St. Joseph's Academy is a Roman Catholic secondary school in New Farm Loch, Kilmarnock, Ayrshire, Scotland. The school is located in Kilmarnock but serves the entire local authority area of East Ayrshire Council. St. Joseph's Academy is the only Roman Catholic secondary school within East Ayrshire.

History
St Joseph's Academy was founded in 1955 in its present location.  Initially built on what was the outskirts of Kilmarnock at the time, the adjacent New Farm Loch estate eventually grew and enveloped the school.

The St Joseph's campus included a large playing field, comprising a red blaze hockey pitch, running tracks, and space for 4 grass football pitches.

St. Conval's High School was later annexed with St. Joseph's in October 1998 and became known as St. Joseph's Cumnock Campus. In 2004 however St. Joseph's Cumnock Campus was shut down due to falling attendance, and the town's Catholic children now attend the new St. Joseph's Academy campus in Kilmarnock, which now serves the entire Secondary Catholic population of East Ayrshire.

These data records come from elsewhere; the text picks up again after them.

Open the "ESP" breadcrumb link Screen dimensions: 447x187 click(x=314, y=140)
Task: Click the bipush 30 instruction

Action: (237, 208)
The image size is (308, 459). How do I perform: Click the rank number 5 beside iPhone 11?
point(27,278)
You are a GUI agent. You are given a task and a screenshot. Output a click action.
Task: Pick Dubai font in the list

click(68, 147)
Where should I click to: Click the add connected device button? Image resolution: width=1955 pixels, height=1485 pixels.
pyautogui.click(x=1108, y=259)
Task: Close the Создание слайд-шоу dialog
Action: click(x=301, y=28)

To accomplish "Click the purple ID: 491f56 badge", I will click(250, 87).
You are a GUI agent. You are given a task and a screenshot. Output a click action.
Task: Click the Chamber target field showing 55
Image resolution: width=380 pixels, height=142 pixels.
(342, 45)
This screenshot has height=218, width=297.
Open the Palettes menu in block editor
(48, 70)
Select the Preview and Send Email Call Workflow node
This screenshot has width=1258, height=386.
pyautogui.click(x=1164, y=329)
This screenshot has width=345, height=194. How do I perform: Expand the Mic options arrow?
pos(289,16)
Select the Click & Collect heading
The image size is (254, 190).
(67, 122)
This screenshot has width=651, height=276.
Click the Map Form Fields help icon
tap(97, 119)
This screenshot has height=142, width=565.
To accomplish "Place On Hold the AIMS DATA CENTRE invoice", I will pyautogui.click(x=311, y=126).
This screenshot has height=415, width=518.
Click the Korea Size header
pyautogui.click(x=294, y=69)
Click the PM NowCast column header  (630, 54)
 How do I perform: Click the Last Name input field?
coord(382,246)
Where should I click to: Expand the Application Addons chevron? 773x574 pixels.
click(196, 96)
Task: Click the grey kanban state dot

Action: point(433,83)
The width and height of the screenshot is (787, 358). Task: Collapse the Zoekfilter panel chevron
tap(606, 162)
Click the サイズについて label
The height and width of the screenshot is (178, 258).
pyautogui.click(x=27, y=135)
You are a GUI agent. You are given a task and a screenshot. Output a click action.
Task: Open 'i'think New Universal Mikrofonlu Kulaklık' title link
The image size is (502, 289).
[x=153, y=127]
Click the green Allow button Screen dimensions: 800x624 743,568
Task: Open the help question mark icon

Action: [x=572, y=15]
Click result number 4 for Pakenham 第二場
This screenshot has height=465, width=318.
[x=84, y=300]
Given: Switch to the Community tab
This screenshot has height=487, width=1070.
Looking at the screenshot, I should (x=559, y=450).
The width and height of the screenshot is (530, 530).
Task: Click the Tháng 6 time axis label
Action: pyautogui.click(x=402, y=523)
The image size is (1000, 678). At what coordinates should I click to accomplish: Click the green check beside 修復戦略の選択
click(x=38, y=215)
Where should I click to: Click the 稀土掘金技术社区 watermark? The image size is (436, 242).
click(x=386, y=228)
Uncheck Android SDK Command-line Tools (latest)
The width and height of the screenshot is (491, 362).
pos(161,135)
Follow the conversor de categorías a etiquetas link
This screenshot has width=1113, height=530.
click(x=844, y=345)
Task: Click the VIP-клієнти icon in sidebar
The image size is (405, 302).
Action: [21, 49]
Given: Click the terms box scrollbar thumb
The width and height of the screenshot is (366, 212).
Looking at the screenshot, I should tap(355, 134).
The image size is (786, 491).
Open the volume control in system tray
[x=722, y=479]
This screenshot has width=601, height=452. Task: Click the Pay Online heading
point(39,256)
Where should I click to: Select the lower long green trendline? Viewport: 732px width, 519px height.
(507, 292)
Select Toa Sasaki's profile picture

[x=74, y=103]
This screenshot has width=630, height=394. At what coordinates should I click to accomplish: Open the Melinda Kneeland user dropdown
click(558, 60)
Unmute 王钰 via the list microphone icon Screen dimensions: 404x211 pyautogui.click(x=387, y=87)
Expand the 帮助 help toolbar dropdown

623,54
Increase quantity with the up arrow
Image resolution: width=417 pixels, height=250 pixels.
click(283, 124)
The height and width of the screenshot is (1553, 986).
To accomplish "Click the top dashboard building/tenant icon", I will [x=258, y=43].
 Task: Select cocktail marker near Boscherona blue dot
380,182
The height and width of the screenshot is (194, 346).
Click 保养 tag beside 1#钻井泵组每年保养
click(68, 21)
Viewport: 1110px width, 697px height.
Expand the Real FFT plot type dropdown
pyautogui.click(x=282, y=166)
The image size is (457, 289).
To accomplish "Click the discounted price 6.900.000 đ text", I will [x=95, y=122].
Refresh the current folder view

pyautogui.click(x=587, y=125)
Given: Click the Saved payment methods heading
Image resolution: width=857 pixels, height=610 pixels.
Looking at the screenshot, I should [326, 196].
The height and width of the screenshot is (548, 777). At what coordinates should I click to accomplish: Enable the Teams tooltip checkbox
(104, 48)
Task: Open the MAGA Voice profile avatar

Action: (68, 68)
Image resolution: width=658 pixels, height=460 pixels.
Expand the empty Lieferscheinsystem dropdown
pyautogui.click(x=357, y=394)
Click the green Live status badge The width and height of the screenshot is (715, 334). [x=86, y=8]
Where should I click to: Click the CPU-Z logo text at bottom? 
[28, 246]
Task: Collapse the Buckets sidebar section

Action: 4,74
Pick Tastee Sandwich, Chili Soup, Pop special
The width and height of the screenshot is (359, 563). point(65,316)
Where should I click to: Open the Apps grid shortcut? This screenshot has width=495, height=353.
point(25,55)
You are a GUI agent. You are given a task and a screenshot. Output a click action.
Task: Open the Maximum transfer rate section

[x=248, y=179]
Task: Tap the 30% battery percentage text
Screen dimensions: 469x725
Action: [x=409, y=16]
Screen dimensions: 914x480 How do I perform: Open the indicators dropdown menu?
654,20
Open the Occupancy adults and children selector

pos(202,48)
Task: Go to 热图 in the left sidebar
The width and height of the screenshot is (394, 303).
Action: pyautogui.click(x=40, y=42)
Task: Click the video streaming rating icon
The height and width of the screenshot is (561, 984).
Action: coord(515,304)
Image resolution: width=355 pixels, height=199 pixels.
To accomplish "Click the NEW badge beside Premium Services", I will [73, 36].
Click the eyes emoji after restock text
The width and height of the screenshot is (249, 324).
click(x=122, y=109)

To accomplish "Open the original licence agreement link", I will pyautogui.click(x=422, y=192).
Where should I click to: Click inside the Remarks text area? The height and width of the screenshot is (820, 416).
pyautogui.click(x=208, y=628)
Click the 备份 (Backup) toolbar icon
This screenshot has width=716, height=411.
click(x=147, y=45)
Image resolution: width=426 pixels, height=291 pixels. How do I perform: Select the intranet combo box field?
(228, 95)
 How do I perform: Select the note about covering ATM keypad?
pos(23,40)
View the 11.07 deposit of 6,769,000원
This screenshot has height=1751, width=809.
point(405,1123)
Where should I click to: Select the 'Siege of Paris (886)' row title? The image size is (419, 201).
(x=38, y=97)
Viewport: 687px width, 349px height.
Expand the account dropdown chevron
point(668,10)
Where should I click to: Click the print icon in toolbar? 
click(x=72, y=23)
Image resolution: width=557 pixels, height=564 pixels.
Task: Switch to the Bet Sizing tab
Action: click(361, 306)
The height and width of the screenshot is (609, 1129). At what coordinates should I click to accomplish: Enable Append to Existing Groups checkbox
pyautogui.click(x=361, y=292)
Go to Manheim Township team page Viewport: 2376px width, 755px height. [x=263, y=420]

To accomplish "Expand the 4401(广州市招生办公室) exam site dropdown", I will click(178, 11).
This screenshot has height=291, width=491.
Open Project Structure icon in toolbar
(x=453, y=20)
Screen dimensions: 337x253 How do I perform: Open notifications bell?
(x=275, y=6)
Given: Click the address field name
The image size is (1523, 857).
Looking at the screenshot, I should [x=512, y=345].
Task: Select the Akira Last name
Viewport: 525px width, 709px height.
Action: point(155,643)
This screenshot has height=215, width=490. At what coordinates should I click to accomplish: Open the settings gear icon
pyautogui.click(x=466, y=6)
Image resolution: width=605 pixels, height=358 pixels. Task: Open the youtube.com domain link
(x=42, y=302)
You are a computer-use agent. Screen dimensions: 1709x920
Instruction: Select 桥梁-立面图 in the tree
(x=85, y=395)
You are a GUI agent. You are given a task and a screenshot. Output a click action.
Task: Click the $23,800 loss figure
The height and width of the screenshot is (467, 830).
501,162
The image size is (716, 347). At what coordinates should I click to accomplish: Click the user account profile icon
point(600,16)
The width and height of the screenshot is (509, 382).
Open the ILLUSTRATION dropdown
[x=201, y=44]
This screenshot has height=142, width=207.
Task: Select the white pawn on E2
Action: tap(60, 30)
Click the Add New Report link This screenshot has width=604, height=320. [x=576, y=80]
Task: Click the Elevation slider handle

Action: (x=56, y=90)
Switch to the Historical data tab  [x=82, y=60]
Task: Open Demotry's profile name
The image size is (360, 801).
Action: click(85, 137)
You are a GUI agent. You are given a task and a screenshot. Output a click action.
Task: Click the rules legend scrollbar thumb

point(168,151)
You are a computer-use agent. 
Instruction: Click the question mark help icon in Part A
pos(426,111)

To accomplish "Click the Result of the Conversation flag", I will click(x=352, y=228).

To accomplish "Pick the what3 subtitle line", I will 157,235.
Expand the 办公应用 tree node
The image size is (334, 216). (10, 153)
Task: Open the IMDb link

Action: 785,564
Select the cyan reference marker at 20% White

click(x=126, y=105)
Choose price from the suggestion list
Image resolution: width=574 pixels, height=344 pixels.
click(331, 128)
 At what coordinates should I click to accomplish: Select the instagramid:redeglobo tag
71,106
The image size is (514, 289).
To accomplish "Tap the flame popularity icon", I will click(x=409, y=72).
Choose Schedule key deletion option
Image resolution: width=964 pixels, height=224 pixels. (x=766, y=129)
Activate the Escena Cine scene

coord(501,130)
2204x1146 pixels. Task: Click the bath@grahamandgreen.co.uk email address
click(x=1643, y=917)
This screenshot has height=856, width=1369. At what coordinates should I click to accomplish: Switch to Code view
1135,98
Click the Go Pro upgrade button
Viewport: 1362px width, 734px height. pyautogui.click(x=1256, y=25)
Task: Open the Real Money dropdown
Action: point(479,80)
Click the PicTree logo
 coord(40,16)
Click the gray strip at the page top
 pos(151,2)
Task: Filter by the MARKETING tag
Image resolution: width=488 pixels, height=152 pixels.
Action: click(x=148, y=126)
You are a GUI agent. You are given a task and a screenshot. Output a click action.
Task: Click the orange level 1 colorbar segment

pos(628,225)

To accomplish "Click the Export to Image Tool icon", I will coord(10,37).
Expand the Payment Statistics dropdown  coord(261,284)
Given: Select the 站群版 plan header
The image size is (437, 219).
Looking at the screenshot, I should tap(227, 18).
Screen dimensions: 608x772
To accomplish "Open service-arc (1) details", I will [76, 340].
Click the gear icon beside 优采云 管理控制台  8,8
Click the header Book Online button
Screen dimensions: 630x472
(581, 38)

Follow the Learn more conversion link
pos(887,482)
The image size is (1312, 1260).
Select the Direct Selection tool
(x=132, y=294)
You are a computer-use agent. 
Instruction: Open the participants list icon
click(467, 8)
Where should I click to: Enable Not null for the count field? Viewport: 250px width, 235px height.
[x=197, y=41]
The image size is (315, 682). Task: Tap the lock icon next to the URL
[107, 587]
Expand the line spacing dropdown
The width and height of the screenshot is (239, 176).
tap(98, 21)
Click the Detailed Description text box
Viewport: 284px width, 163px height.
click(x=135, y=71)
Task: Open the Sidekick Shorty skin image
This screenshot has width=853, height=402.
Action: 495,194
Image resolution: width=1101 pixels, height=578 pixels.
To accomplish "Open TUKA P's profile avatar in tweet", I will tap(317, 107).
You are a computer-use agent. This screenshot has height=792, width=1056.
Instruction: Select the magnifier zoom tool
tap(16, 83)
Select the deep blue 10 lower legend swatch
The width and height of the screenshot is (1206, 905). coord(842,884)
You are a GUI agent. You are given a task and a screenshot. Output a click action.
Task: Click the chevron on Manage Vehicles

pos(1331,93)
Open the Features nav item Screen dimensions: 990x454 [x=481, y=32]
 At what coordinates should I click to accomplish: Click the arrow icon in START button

In the early 21st century, a programme was initiated by the central government to upgrade secondary schools throughout the country using a mixture of public and private money.  St Joseph's was one of the schools selected for demolition and reconstruction, along with nearby Grange Academy.

On 17 September 2008, the rebuilt St Joseph's was opened, including the new St Andrew's Primary - an amalgamation of the former feeder St Columba's and St Matthew's Primaries.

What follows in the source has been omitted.